● **EXTRACTED MATERIAL**:
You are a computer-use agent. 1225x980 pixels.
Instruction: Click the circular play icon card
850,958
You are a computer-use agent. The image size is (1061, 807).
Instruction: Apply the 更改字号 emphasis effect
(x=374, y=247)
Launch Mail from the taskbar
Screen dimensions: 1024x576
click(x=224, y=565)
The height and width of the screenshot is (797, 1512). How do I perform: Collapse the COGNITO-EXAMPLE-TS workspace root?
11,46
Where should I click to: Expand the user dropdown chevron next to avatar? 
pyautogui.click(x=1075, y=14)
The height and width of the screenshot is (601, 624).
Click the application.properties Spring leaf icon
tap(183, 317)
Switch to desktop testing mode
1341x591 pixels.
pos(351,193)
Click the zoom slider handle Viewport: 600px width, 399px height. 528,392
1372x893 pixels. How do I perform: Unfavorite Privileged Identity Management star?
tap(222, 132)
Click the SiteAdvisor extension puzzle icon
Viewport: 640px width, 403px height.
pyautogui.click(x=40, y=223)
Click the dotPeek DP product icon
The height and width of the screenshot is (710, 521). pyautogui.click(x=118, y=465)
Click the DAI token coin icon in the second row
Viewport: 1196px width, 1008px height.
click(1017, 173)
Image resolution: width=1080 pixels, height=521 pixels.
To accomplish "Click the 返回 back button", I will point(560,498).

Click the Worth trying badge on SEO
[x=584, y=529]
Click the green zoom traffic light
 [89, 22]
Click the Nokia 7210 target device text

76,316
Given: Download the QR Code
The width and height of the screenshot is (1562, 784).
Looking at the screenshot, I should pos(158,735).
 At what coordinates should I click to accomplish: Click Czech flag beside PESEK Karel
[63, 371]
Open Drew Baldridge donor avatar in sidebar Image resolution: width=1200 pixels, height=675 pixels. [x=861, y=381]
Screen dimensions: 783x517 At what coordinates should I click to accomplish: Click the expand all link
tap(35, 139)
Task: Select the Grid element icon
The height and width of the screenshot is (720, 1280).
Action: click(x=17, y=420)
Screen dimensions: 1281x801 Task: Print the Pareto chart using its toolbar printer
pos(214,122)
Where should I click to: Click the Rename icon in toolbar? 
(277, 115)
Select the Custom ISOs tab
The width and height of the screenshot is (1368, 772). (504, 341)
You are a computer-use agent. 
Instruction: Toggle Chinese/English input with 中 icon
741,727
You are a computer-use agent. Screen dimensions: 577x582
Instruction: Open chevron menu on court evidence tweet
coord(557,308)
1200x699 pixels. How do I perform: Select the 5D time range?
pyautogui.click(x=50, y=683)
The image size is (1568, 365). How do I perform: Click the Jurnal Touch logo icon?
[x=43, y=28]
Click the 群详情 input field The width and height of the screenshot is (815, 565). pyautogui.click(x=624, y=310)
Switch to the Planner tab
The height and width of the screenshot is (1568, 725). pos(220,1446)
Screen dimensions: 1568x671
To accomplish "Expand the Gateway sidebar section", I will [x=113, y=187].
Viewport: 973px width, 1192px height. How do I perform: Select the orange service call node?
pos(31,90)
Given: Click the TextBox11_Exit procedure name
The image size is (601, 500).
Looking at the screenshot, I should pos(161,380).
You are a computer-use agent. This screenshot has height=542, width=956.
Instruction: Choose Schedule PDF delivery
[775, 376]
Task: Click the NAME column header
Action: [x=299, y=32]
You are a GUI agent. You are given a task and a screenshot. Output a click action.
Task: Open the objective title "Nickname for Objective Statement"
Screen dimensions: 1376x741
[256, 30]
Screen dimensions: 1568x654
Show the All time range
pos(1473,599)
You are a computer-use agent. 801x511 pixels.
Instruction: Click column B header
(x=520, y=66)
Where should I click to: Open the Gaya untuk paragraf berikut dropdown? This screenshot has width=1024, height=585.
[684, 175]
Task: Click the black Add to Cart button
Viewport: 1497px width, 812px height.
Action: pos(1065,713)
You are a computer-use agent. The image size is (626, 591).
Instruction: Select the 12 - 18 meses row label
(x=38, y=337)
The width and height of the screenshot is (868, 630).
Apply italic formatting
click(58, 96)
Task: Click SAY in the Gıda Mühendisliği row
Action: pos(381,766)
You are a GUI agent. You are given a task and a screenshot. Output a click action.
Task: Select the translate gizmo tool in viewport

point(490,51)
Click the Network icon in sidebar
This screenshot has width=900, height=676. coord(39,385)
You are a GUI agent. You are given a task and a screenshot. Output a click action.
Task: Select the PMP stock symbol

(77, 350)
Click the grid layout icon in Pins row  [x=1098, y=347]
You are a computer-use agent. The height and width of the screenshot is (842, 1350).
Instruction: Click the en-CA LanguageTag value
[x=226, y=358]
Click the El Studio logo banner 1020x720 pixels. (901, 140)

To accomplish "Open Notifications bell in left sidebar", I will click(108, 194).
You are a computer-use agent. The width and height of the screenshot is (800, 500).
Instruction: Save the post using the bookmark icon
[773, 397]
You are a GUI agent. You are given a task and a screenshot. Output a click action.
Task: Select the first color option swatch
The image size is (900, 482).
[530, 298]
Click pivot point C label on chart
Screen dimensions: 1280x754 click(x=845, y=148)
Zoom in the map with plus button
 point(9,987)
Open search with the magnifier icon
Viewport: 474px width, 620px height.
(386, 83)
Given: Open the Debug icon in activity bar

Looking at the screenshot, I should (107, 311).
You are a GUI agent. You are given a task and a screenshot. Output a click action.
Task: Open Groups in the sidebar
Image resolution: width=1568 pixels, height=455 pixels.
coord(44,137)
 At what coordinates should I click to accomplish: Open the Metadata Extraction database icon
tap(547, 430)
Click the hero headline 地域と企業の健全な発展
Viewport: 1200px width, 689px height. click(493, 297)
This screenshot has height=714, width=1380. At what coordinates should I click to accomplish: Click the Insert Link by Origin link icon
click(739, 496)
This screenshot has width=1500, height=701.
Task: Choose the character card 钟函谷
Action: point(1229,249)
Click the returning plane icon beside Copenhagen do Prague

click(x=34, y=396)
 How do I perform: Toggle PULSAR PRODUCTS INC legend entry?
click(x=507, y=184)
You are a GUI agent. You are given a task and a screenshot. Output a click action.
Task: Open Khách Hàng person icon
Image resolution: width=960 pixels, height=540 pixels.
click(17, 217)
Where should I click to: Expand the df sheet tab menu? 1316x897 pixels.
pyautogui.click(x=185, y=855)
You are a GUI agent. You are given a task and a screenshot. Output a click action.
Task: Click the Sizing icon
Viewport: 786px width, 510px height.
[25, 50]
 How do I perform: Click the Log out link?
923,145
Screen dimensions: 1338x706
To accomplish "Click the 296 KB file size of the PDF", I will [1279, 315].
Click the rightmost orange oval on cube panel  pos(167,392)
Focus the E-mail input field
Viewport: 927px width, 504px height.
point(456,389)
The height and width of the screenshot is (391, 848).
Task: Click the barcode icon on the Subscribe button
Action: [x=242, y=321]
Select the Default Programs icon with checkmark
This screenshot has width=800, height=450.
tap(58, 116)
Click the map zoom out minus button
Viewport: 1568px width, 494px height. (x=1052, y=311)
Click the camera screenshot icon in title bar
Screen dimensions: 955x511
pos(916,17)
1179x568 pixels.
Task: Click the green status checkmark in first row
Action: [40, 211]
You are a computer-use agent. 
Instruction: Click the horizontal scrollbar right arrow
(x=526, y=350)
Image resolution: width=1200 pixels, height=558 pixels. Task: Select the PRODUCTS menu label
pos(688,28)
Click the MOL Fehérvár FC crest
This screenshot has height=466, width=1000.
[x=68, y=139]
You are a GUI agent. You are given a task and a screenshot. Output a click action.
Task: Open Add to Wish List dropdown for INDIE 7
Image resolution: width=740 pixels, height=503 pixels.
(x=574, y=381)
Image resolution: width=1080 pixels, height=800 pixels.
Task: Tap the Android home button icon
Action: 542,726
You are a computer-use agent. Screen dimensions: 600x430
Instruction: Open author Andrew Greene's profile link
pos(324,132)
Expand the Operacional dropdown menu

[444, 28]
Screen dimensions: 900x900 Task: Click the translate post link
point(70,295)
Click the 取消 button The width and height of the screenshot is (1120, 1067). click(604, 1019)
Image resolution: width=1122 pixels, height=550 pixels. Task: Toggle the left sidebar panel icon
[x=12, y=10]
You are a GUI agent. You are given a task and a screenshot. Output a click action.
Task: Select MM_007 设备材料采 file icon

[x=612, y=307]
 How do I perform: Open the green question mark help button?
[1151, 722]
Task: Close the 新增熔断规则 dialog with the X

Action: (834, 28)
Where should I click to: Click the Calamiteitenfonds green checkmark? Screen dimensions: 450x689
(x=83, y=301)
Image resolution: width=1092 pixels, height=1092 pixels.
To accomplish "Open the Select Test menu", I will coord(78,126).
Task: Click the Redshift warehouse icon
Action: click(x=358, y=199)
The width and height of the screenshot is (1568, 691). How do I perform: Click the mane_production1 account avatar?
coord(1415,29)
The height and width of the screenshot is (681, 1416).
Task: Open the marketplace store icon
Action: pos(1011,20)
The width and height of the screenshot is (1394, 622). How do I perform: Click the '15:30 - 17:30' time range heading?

● **YOUR ASSIGNMENT**:
Tally up the lines holding the string "computer" in this listing, and report the total alone.

● **OUTPUT OF THE EXERCISE**:
11